### Information given
------

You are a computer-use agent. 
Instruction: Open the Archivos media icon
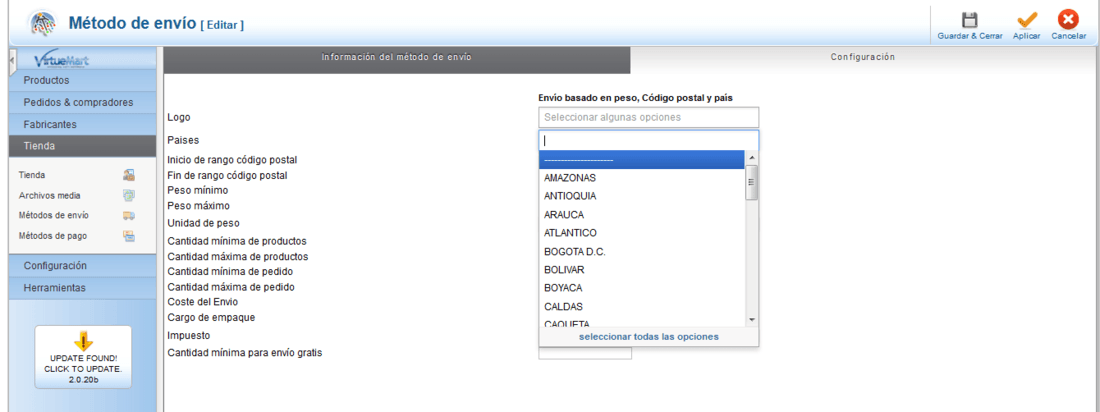pyautogui.click(x=128, y=195)
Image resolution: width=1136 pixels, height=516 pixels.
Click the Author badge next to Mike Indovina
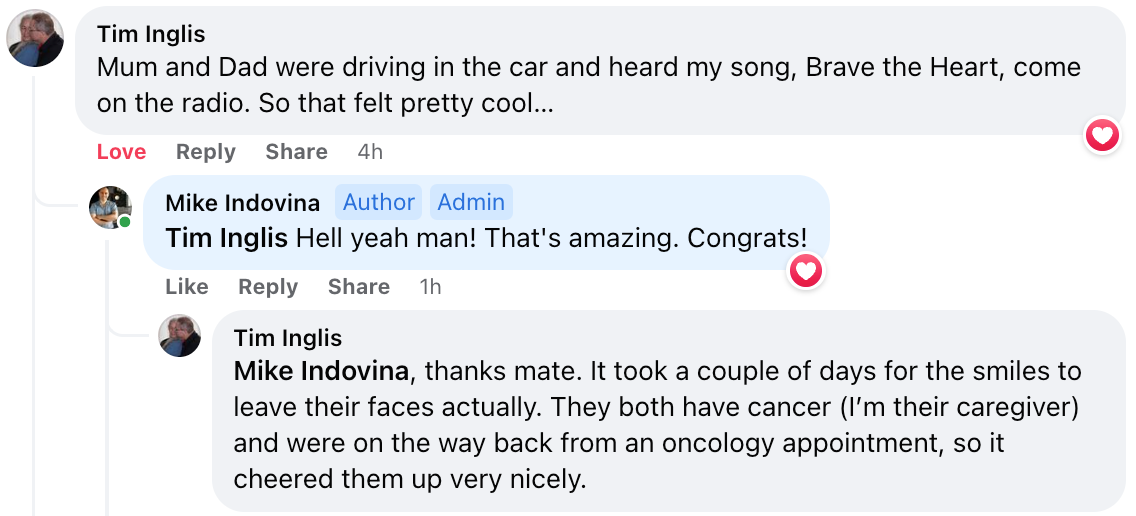pos(378,202)
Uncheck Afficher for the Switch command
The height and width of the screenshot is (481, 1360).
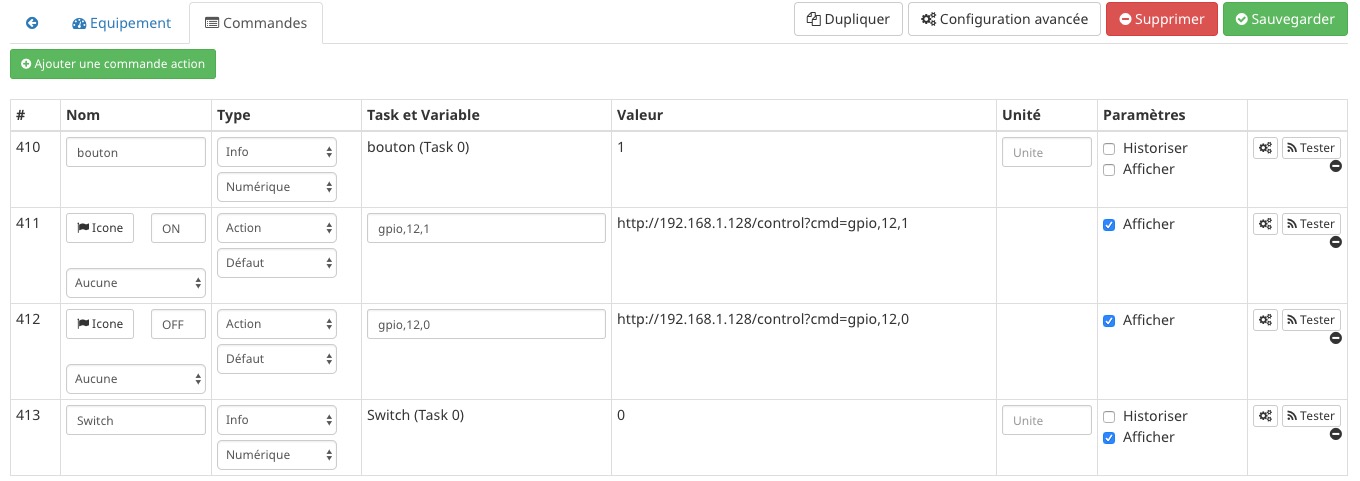1109,438
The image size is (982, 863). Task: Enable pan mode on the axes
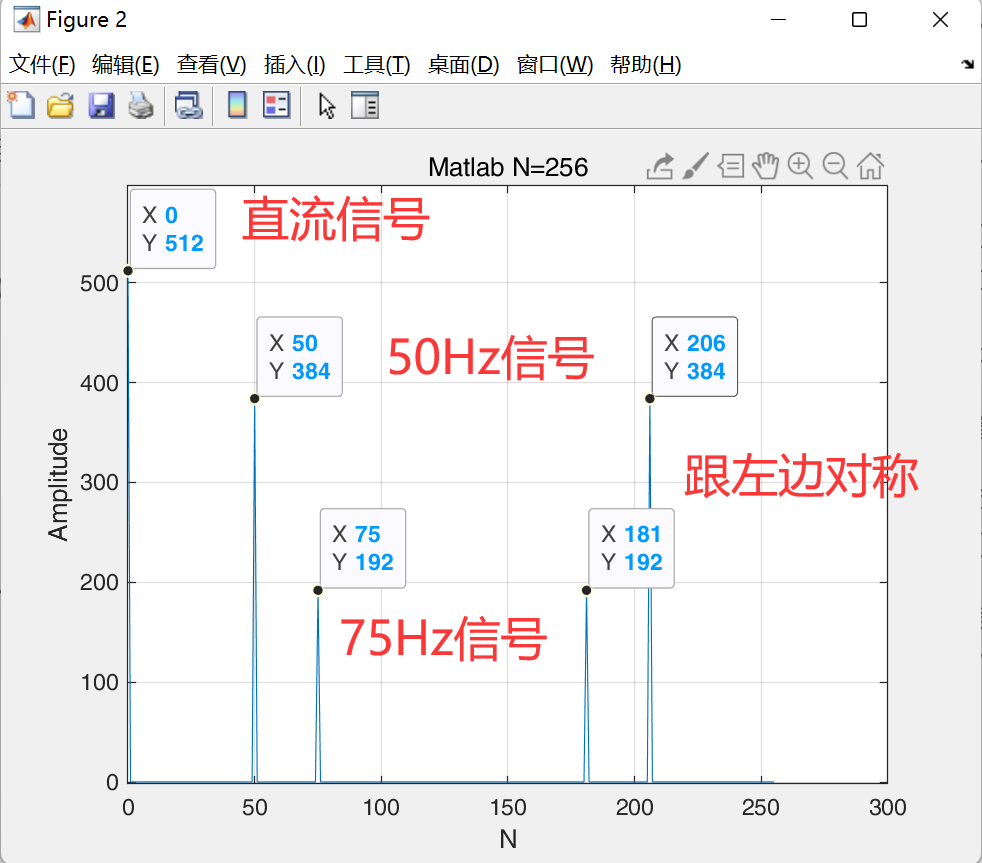(x=766, y=166)
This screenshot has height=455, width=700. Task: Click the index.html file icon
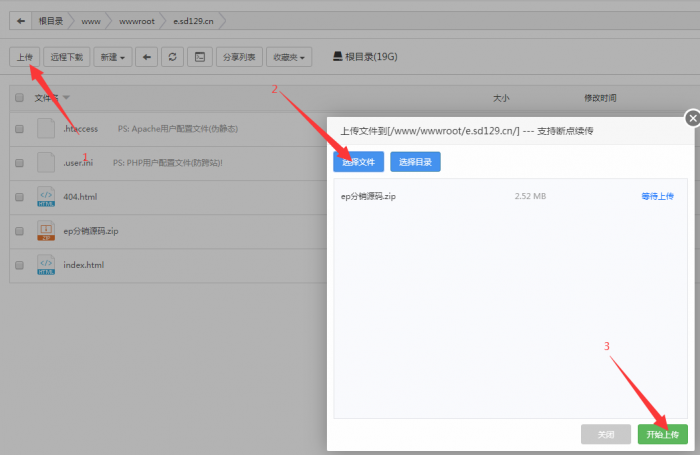(45, 265)
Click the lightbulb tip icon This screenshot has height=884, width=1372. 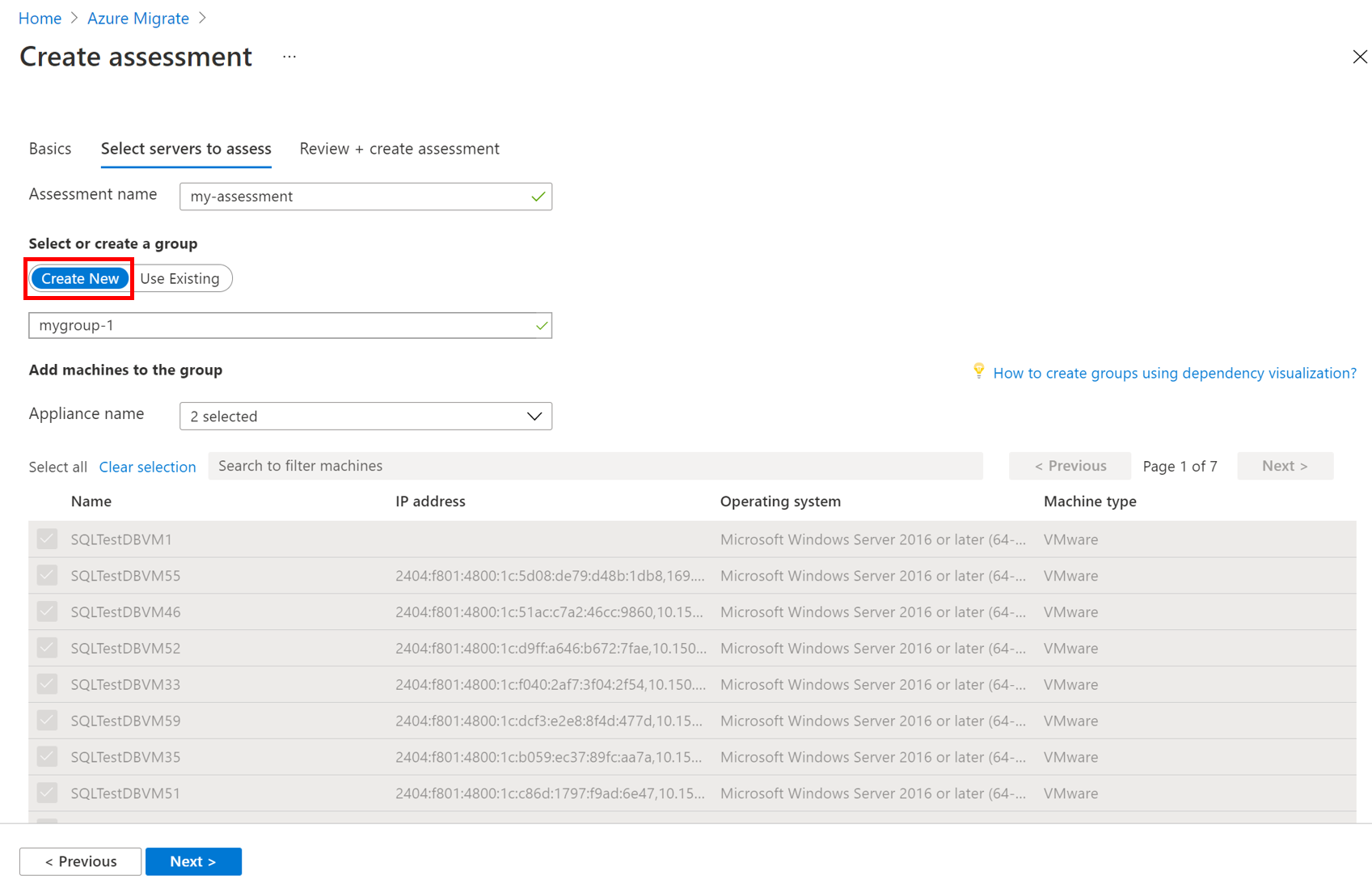[x=978, y=371]
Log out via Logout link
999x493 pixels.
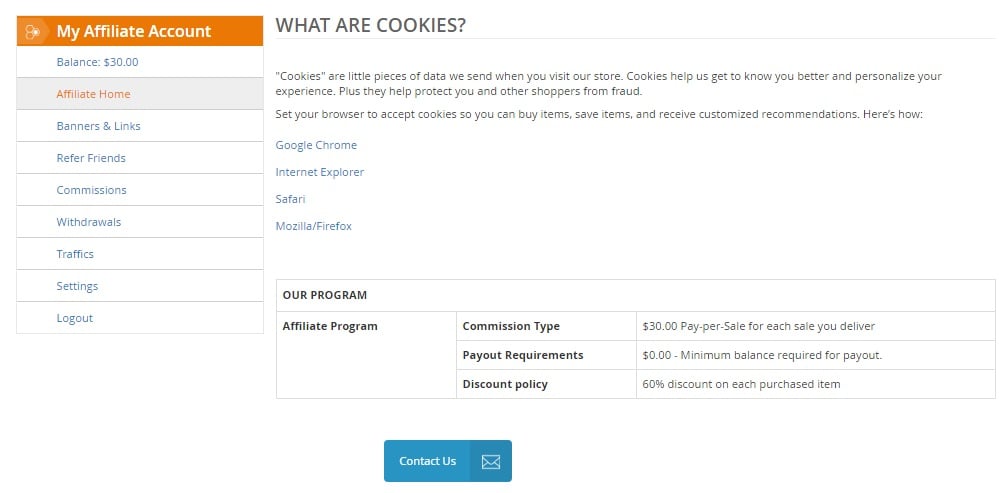tap(140, 318)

------

### Prompt
Pull out each line in the listing above that contains the string "Task", and copy those lines in full.

### Complete output
The image size is (982, 863). Task: Enable pan mode on the axes
This screenshot has height=455, width=700. Task: Click the index.html file icon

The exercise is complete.